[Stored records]
--

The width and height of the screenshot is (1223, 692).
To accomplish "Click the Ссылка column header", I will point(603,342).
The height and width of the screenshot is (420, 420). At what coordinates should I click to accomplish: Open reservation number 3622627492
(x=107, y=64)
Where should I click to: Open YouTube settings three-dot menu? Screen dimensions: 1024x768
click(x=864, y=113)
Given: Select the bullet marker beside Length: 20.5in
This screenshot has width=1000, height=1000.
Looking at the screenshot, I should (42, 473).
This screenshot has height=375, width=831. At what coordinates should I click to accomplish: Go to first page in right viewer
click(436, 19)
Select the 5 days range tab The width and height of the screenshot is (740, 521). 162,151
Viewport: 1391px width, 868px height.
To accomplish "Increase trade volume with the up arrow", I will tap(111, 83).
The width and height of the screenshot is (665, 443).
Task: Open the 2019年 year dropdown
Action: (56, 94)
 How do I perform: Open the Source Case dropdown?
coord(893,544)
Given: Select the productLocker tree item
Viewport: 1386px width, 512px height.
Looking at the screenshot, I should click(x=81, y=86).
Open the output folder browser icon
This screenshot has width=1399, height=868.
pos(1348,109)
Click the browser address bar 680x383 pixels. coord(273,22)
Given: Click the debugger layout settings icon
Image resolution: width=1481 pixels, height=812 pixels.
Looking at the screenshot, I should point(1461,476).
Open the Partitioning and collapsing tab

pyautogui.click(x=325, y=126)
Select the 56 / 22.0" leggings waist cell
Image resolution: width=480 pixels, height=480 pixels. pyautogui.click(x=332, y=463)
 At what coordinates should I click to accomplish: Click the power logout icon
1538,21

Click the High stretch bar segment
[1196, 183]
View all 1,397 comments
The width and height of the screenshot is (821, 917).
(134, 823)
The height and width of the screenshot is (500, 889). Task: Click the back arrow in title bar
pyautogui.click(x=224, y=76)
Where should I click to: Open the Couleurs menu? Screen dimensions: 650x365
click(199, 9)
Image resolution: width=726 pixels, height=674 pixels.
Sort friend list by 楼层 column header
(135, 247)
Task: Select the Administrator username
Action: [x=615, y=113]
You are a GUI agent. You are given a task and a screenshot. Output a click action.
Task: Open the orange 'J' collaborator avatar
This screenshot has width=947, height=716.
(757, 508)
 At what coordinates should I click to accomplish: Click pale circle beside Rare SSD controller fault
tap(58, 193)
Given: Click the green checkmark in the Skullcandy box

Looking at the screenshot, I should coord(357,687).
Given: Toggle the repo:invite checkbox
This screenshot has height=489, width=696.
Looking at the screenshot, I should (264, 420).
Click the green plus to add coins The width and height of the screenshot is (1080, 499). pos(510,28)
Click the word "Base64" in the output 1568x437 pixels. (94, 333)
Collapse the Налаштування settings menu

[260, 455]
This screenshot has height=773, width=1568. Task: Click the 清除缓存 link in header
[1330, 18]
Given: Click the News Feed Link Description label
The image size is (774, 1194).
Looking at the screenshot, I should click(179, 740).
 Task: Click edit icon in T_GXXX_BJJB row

--

* **About this task**
Starting at the line that contains "This screenshot has height=773, width=1568.", copy each line through the last one in the records, exactly, and output nothing else.

* **Solution to this exercise**
This screenshot has height=773, width=1568. Task: Click the 清除缓存 link in header
[1330, 18]
Given: Click the News Feed Link Description label
The image size is (774, 1194).
Looking at the screenshot, I should click(179, 740).
 Task: Click edit icon in T_GXXX_BJJB row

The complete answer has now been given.